SHORT PROBLEM -
Substitute "icon" for "emoji" in the lines from the one containing "Task: Open the 智能政策匹配 feature card" through the end of the records, both ends included, and write out only those lines without the pictures.

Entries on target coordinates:
··········

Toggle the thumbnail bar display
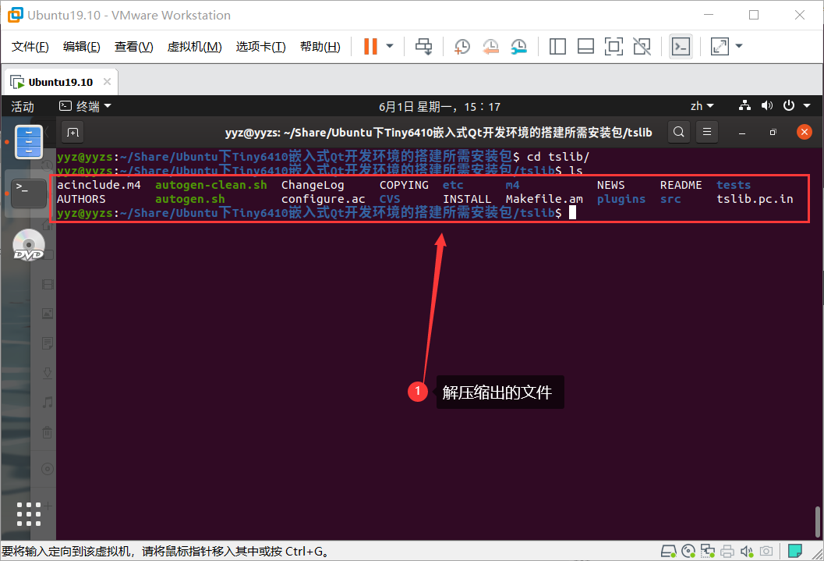This screenshot has height=561, width=824. coord(585,46)
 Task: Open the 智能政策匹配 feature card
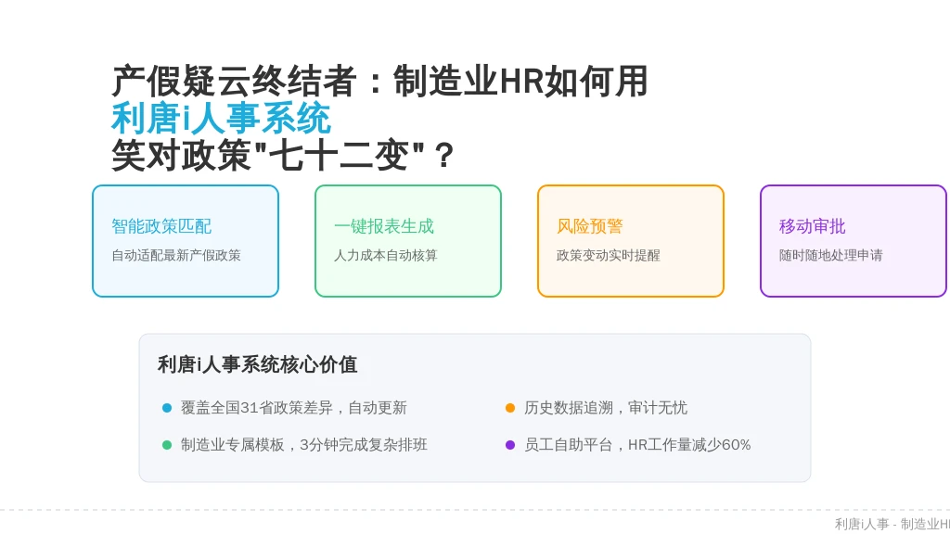coord(186,241)
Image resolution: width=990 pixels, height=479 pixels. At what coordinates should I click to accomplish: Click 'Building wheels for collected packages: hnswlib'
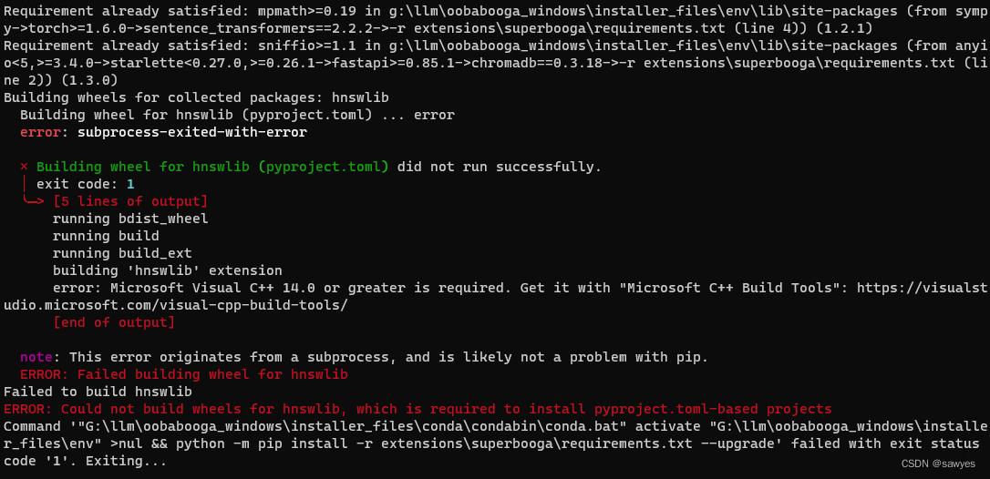196,97
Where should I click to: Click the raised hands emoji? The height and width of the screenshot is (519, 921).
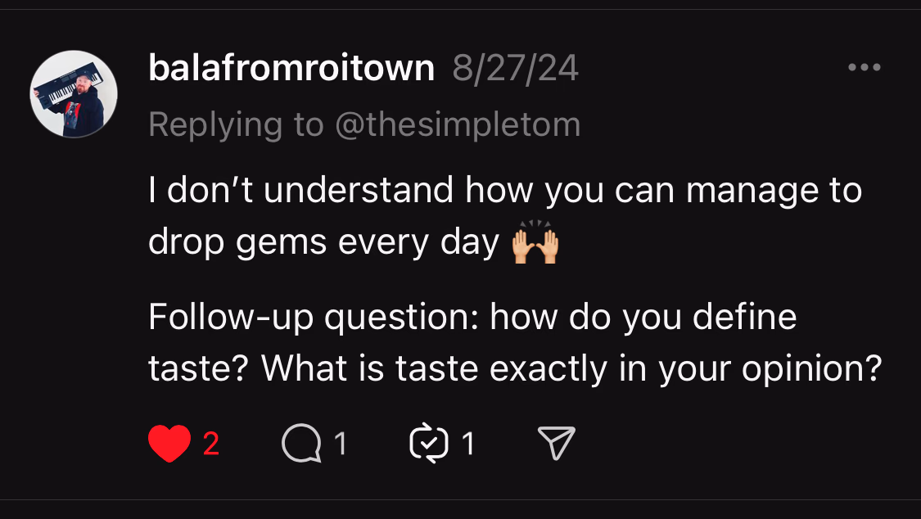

··········

PROBLEM SOLUTION -
 Task: Open the 智能政策匹配 feature card
coord(186,241)
Image resolution: width=990 pixels, height=479 pixels. At what coordinates should I click to accomplish: Click 'Building wheels for collected packages: hnswlib'
196,97
Where should I click to: Click the raised hands icon? The height and width of the screenshot is (519, 921).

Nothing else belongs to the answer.